The first is our Urban Growth Boundary.  Originally established in 1973 to promote population density and mitigate urban sprawl, Portland’s Urban Growth Boundary has done its job well. Some think, too well. Virtually all of the large blocks of land available for new construction have been long since taken.  And expansion of the boundary has been slowed or stopped by increasing resistance to the urbanization of Portland’s periphery.

As a result, building lots are scarce and cost considerably more, as a percentage of the total cost of a new dwelling– sometimes 35% or more of construction cost as compared with conventional percentages that run between 20 and 25%.  This results in fewer houses being built, and higher purchase prices for those that are.

Then there’s the population question.  Oregon’s population is roughly 4 million, and growing at the rate of just under 2% annually. That doesn’t seem like much until you do the math: 80,000 people are arriving in Oregon every year.  The greater Portland population is roughly 2.4 million so, doing the math again, we discover that the Portland area has about  48,000 newcomers annually.

Now that still doesn’t seem like a lot of people.  But for the past 10 years the average number of housing starts in the Portland metropolitan area has been less than half the increase in population.  This brings us to the iron law of economics: when the demand for a commodity goes up faster than the supply, the price of that commodity increases.

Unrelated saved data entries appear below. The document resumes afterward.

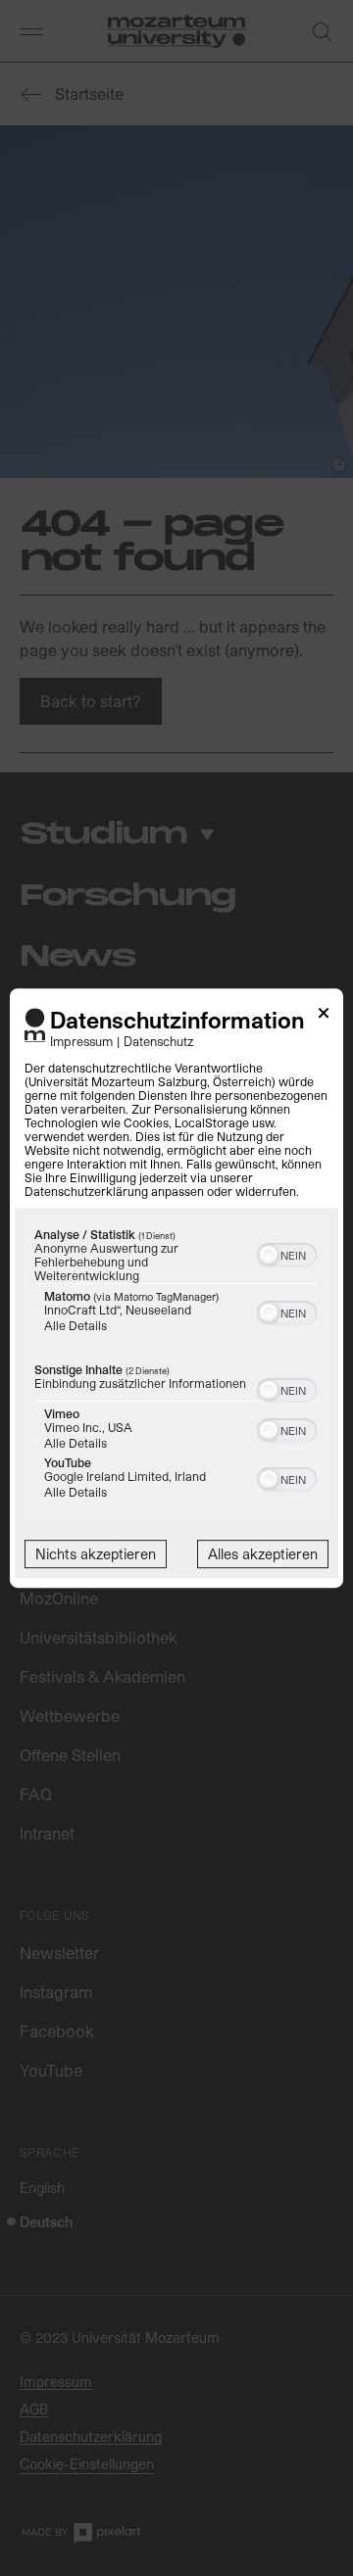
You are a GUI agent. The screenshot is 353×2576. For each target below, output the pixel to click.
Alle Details (75, 1325)
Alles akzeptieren (263, 1554)
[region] (176, 1368)
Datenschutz (159, 1040)
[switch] (287, 1252)
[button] (268, 1255)
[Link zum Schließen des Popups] (323, 1016)
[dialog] (176, 1288)
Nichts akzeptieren (95, 1554)
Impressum (81, 1040)
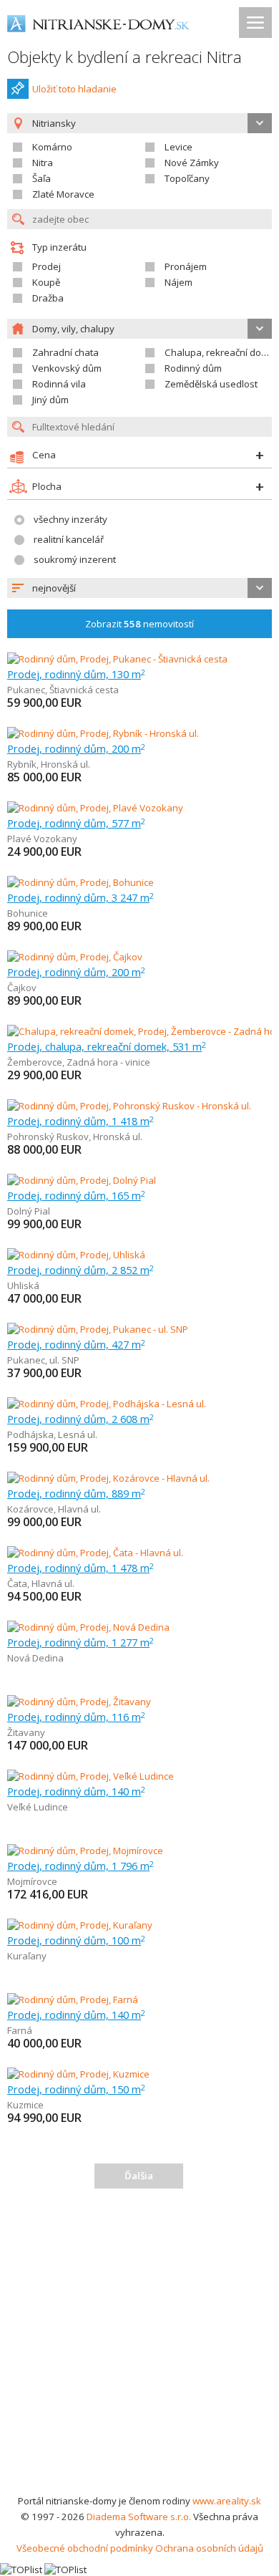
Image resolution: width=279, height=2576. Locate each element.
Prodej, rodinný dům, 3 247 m (80, 897)
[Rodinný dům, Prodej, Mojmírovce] (85, 1850)
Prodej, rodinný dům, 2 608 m (80, 1419)
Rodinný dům (193, 368)
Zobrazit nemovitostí (139, 623)
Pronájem (186, 266)
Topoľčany (187, 178)
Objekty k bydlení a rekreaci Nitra (124, 57)
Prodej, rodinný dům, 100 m (76, 1940)
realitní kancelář (69, 539)
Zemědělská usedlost (211, 383)
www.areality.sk (226, 2500)
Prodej (46, 266)
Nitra (42, 162)
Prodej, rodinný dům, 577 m (76, 823)
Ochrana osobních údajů (209, 2548)
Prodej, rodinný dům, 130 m (76, 674)
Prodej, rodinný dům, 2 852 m (80, 1270)
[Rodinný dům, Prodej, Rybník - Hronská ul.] (103, 733)
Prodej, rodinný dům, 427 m (76, 1344)
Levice (178, 146)
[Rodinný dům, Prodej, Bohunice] (80, 882)
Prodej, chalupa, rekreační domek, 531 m (106, 1046)
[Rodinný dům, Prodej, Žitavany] (79, 1701)
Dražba (48, 297)
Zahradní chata (65, 352)
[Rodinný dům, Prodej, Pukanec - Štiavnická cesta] (117, 658)
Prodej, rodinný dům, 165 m (76, 1195)
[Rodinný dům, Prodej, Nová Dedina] (88, 1627)
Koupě (46, 282)
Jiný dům (50, 399)
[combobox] (139, 588)
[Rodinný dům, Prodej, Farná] (72, 1999)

The shortfall in new units since 2005 has led to a chronic shortage of rental housing in the most desirable parts of Portland.   A growing number of residents are competing for the largely unchanging number of homes in the central city. That’s led to rocketing home prices and rents, forcing many to live in less likable and less bikeable areas further from the urban core.

The shortfall in new housing construction that began in 2006 — for example, Multnomah County added an estimated 10,709 residents in 2011 but just 534 net new homes — has left a deep backlog in the housing market that would require construction far faster than today’s to erase.  The population of Multnomah County grew 1.4 percent, the latest Census figures show, while the housing supply grew 0.9 percent.

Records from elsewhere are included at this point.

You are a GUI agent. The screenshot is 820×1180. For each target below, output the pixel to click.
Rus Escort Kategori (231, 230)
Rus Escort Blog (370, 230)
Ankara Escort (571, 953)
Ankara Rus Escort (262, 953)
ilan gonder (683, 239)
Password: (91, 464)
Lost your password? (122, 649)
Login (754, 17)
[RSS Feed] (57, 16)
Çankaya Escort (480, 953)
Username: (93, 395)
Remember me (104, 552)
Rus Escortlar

So, house prices coming down? Not likely……

In this rising market, your home, and your client’s home and local rental properties, represent a sometimes ignored asset.  For those who are thinking of buying a home, it’s an apparent certainty that while interest rates may remain stable, prices will continue  to rise.  Steeply.

Plenty of buyers, once again, are heading to places like Portland, Oregon. That happened several years ago, and once again appears to be a trend that those in Portlandia aren’t wild about.   In the words of Governor Tom McCall “Come visit but then go home.”

But hey, forget about a house in Oregon! You can buy an entire town in Nevada, near Las Vegas, for $8 million.